在本操作指南中,我们省略了一些代码,例如导入、CNN 模块和指标计算,但可以在 MNIST 示例中找到。
并行函数#
我们首先创建 create_train_state()
的并行版本,它检索模型的初始参数。我们使用 jax.pmap()
来完成此操作。“pmapping” 一个函数的效果是它将使用 XLA 编译该函数(类似于 jax.jit()
),但在 XLA 设备(例如,GPU/TPU)上并行执行它。
def create_train_state(rng, learning_rate, momentum):
cnn = CNN()
params = cnn.init(rng, jnp.ones([1, 28, 28, 1]))['params']
tx = optax.sgd(learning_rate, momentum)
return train_state.TrainState.create(
apply_fn=cnn.apply, params=params, tx=tx)
@functools.partial(jax.pmap, static_broadcasted_argnums=(1, 2))
def create_train_state(rng, learning_rate, momentum):
cnn = CNN()
params = cnn.init(rng, jnp.ones([1, 28, 28, 1]))['params']
tx = optax.sgd(learning_rate, momentum)
return train_state.TrainState.create(
apply_fn=cnn.apply, params=params, tx=tx)
请注意,对于上面的单模型代码,我们使用 jax.jit()
来延迟初始化模型(有关更多详细信息,请参阅 Module.init 的文档)。对于集成情况,jax.pmap()
默认会映射提供的参数 rng
的第一个轴,因此我们应确保在稍后调用此函数时为每个设备提供不同的值。
还要注意我们如何指定 learning_rate
和 momentum
是静态参数,这意味着将使用这些参数的具体值,而不是抽象形状。这是必要的,因为提供的参数将是标量值。有关更多详细信息,请参阅 JIT 机制:追踪和静态变量。
接下来,我们只需对函数 apply_model()
和 update_model()
执行相同的操作。为了计算集成的预测,我们取各个概率的平均值。我们使用 jax.lax.pmean()
计算跨设备的平均值。这还要求我们为 jax.pmap()
和 jax.lax.pmean()
都指定 axis_name
。
@jax.jit
def apply_model(state, images, labels):
def loss_fn(params):
logits = CNN().apply({'params': params}, images)

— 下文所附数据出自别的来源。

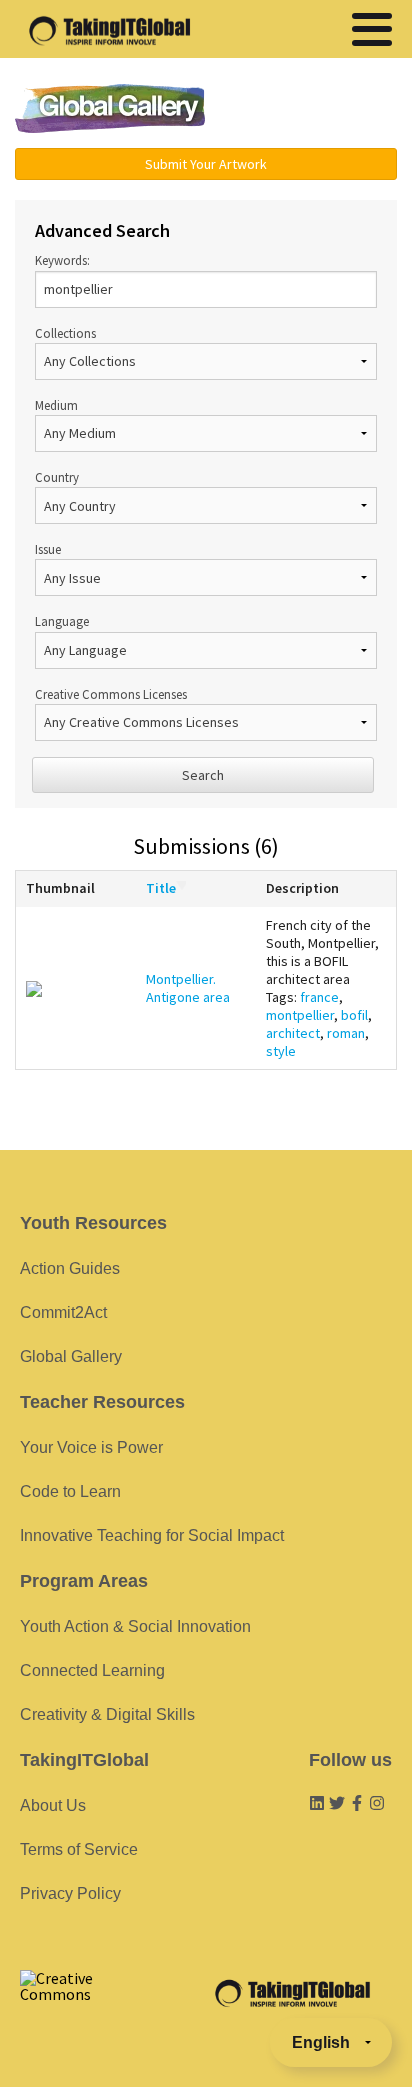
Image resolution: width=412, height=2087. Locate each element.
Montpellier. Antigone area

one_hot = jax.nn.one_hot(labels, 10)
loss = optax.softmax_cross_entropy(logits=logits, labels=one_hot).mean()
return loss, logits
grad_fn = jax.value_and_grad(loss_fn, has_aux=True)
(loss, logits), grads = grad_fn(state.params)
accuracy = jnp.mean(jnp.argmax(logits, -1) == labels)
return grads, loss, accuracy
@jax.jit
def update_model(state, grads):
return state.apply_gradients(grads=grads)
@functools.partial(jax.pmap, axis_name='ensemble')
def apply_model(state, images, labels):
def loss_fn(params):
logits = CNN().apply({'params': params}, images)
one_hot = jax.nn.one_hot(labels, 10)
loss = optax.softmax_cross_entropy(logits=logits, labels=one_hot).mean()
return loss, logits
grad_fn = jax.value_and_grad(loss_fn, has_aux=True)
(loss, logits), grads = grad_fn(state.params)
probs = jax.lax.pmean(jax.nn.softmax(logits), axis_name='ensemble')
accuracy = jnp.mean(jnp.argmax(probs, -1) == labels)
return grads, loss, accuracy
@jax.pmap
def update_model(state, grads):
return state.apply_gradients(grads=grads)
训练集成模型#
接下来,我们转换 train_epoch()
函数。在调用上述的 pmapped 函数时,我们主要需要注意在必要时复制所有设备的参数,并取消重复返回值。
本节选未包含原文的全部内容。